Last week, the Fairfax County Board of Supervisors waded into a controversy over the consequences our students face when they commit serious violations of Virginia law (and school rules).
Without giving so much as a “heads up” to the School Board or the Superintendent of Schools, the Board of Supervisors criticized the so-called “zero tolerance” disciplinary system, and wrongly linked the disciplinary system to the recent tragic suicide of a Fairfax County student. In my view, the Board of Supervisors exceeded its knowledge base -- not to mention its authority -- when it decided to tackle this matter in this way. Here is why:
The School Board takes seriously its duty to protect the safety and well-being of students and staff in our schools, consistent with common sense and state law. When we exercise that duty, we attempt to balance the rights of the victims of misconduct against our shared interest in allowing the student-violator a fair opportunity to continue his or her education. It is tragic that some students take their own lives. But it is cynical and downright irresponsible for some elected officials and community members to use the tragedy of suicide to advance a particular agenda.
For example, one vocal critic of the School Board recently expressed to the School Board the notion that “good kids” never commit serious offenses. Her testimony reflects a view that is astonishingly ignorant of what goes on in our schools, and the conduct that leads to serious disciplinary consequences such as expulsion. She said, "They don't have guns. They're not drug dealers. They're just average kids who screw up. Many of them do things like write on desks, things like that."
In fact, some students do bring, use, and distribute drugs at school -- not only marijuana, but also powerful and sometimes dangerous prescription medications. Some students do bring guns and knives to school, and sometimes use them to threaten, bully and harass students and teachers. Some students do belong to gangs, and engage in gang-related behavior at school. Moreover, in more than 15 years on the School Board, I have never seen any student expelled for writing on a desk. More importantly, every decision I have made reflects a judgment about the student’s conduct, and not a judgment about whether or not they are a “good kid.”
Perhaps more importantly, and overlooked in all of the heated rhetoric, nearly every time a student is expelled for committing a serious infraction, the Board has also voted to provide an education to that student, and to allow them to work their way back into a "regular" educational program, once they have successfully completed a probationary period.
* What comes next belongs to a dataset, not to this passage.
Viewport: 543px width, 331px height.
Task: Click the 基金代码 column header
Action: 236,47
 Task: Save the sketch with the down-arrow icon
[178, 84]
Contrary to the title of the Board of Supervisors resolution, this is anything but "zero-tolerance." Our approach seeks to temper justice with mercy, while obeying the mandates of state law, and taking into account the safety of our staff and the overwhelming majority of students who follow the rules.
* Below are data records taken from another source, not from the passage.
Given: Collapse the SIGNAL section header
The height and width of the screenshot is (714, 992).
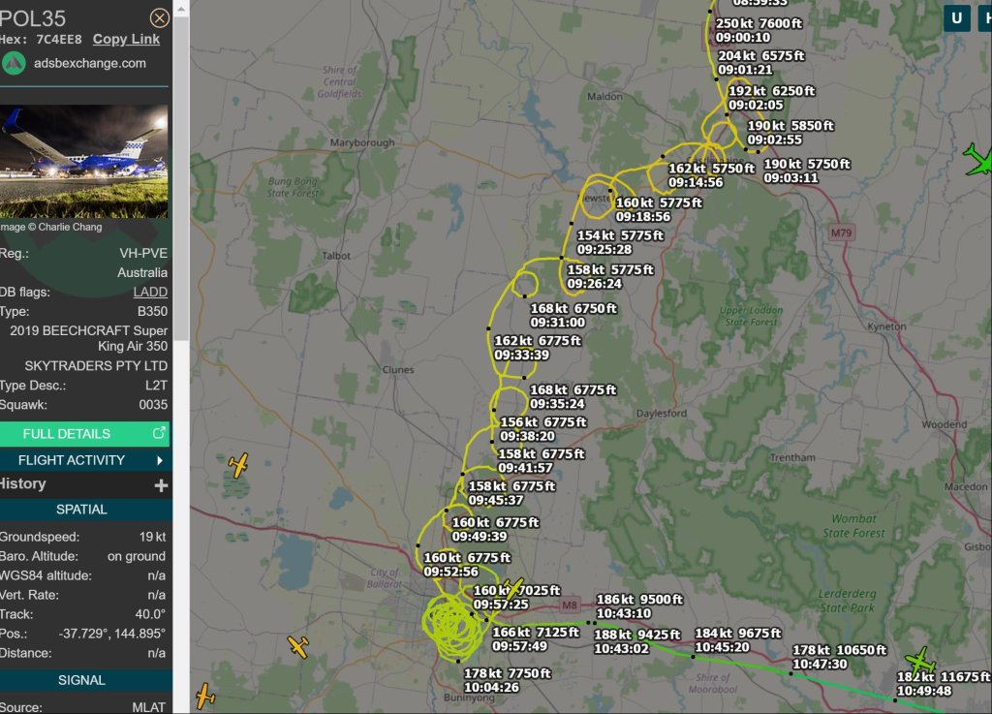Looking at the screenshot, I should pos(82,680).
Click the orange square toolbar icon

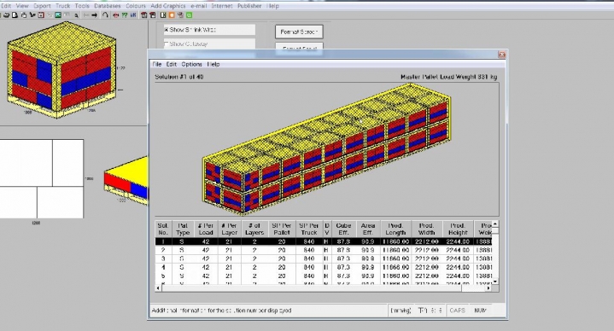pyautogui.click(x=172, y=15)
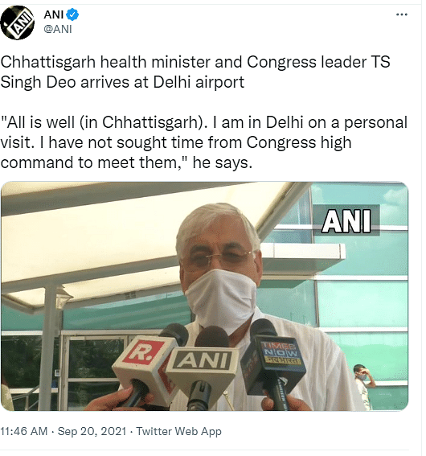Visit the @ANI handle link
This screenshot has height=456, width=426.
(58, 29)
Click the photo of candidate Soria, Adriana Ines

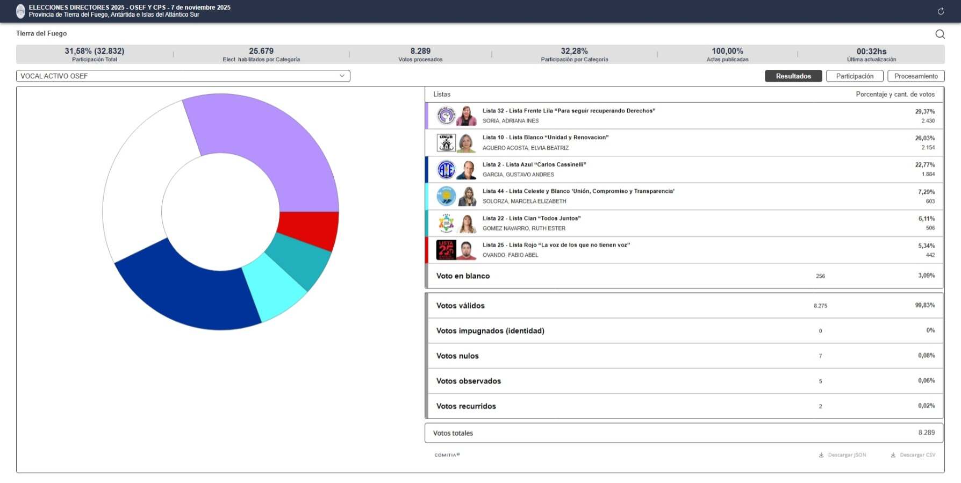pyautogui.click(x=466, y=116)
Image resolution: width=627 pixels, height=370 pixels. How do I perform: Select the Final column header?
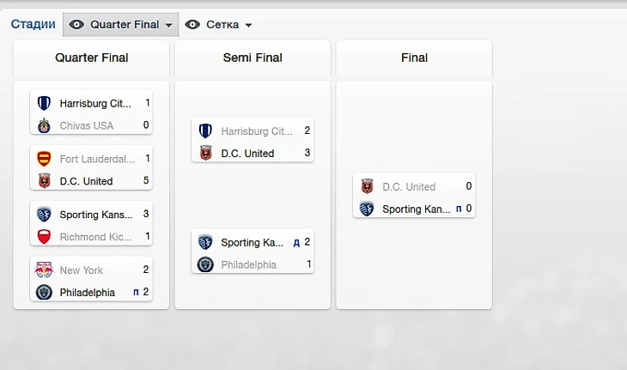pyautogui.click(x=414, y=58)
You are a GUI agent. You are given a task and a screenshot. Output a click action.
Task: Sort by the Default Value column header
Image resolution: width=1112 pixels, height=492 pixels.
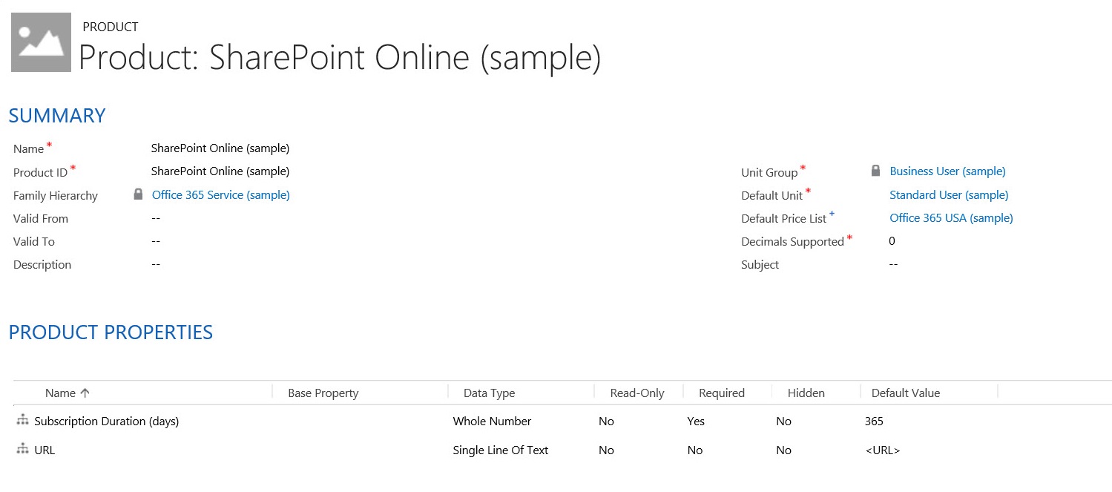[x=905, y=393]
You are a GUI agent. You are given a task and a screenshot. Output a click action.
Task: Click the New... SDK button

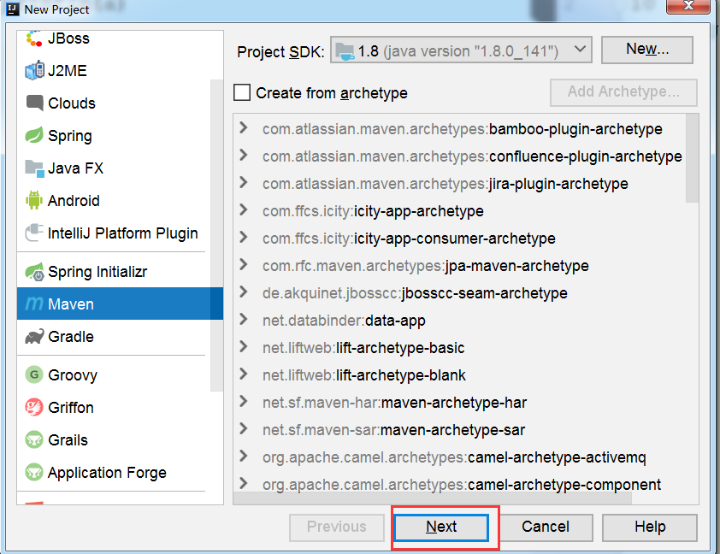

I welcome a discussion about the value our community places on maintaining safe schools, and whether students who break the rules should face consequences that reflect the seriousness of the violation. I also welcome a discussion about how we, as a community, can provide support to families so that young people never reach the point that life is so futile that they should contemplate ending it. But we are never going to have those discussions in earnest as long as the debate is driven by inflammatory and uninformed rhetoric. Our students deserve better.